When Vancouverites gathered at the W2 Media Arts Centre for the second Fresh Media Remixology social, myself and the other organizers expected that conversations would be focused on crowdsourced media making. What we didn't anticipate was that attendees would have a hunger to talk about the implications of this new form of media making in other spheres of society.
Crowdsourcing, as defined by Jeff Howe who coined the term, is "the act of taking a job traditionally performed by a designated agent (usually an employee) and outsourcing it to an undefined, generally large group of people in the form of an open call." The Fresh Media discussion started off with UBC Journalism Professor Alfred Hermida giving an overview of the topic of crowdsourcing as it relates to journalism. Hermida noted that "news organizations are exploring more collective, collaborative approaches, often around the edges of their news operations."
By the end of the discussion, consensus emerged that the roles of media makers, artists, programmers, owners etc. are shifting. Media editors, for example, could now be looked upon as taking on more of a curator role.

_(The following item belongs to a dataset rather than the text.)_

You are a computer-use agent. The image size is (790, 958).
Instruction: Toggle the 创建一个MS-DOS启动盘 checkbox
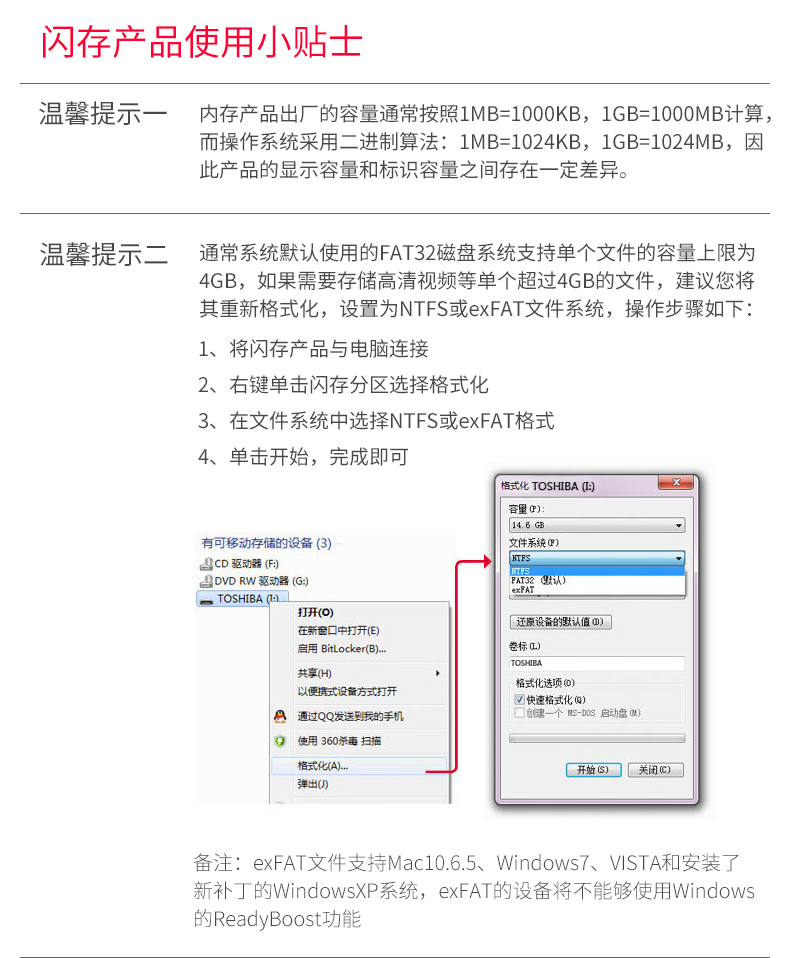click(x=519, y=713)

While it was interesting to survey the role of crowdsourcing in the world of media, art, and software, the Remixology conversation quickly moved to broader questions about the role that crowdsourcing (and specifically Twitter) plays in social movements, and its role in the broader offline world. Reilly Yeo, OpenMedia.ca's Managing Director, asked a question about the role of social media in social movements, citing a recent widely circulated article by Malcolm Gladwell. Perhaps the best response came from Twitter user Miraj Khaled (@asterix) who said "Twitter is only a platform & crowdsourcing a process. Movements are built by real people with the aid of these tools."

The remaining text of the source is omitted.